Just before wrapping up this page, a note on playback options. Perhaps it’s the high resolution or limited processing muscle, but images took over a second to initially appear after pressing Play and about a second longer to sharpen-up. This felt sluggish to us, although again it could be a compromise of handling 12 Megapixel images in a compact.

With an image on-screen, pressing the joypad upwards cycles through the display options, again brightening the screen, showing a histogram, or clearing the details for a clean view of the photo. The zoom rocker can be used to magnify up to 5x, or zoom out to thumbnail views showing six or 12 full thumbnails plus a glimpse of those immediately preceding or following. Interestingly you can also access the thumbnail view under the Play category of the Home page.

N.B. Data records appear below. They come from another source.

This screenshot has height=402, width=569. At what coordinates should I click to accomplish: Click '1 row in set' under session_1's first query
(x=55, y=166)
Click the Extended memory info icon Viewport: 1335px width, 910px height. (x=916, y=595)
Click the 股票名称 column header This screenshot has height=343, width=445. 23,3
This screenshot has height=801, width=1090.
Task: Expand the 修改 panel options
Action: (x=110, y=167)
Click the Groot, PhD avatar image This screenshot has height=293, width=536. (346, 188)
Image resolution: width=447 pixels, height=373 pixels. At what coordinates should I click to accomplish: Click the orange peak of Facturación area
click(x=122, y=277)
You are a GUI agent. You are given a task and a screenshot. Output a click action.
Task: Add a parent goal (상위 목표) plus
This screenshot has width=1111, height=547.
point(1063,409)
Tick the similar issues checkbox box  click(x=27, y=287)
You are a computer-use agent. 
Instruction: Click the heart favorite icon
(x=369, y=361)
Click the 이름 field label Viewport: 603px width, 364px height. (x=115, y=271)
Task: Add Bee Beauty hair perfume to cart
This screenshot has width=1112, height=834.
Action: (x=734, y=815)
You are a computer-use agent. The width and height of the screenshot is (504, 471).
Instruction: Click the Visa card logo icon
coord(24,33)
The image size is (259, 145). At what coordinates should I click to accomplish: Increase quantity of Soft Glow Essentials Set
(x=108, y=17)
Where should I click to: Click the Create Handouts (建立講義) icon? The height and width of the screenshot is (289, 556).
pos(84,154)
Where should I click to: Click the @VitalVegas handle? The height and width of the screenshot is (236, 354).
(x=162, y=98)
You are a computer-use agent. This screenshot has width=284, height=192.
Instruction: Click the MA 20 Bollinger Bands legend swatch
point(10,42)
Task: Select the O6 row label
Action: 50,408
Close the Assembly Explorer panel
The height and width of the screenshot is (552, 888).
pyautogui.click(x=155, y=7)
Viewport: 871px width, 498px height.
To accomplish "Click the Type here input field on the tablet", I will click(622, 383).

The W200 also offers a number of in-camera retouching options including soft focus (blurs around the main subject), partial colour (main subject in colour against a black and white background), fisheye lens (a distorted fisheye effect) and cross filter (applies starburst effects), along with image cropping and red-eye correction. Finally, like some other Sony compacts you can spice-up slideshows with various transitions or even background music. The W200 comes with four different tracks built-in, but you can replace these using MP3s of your own if you prefer.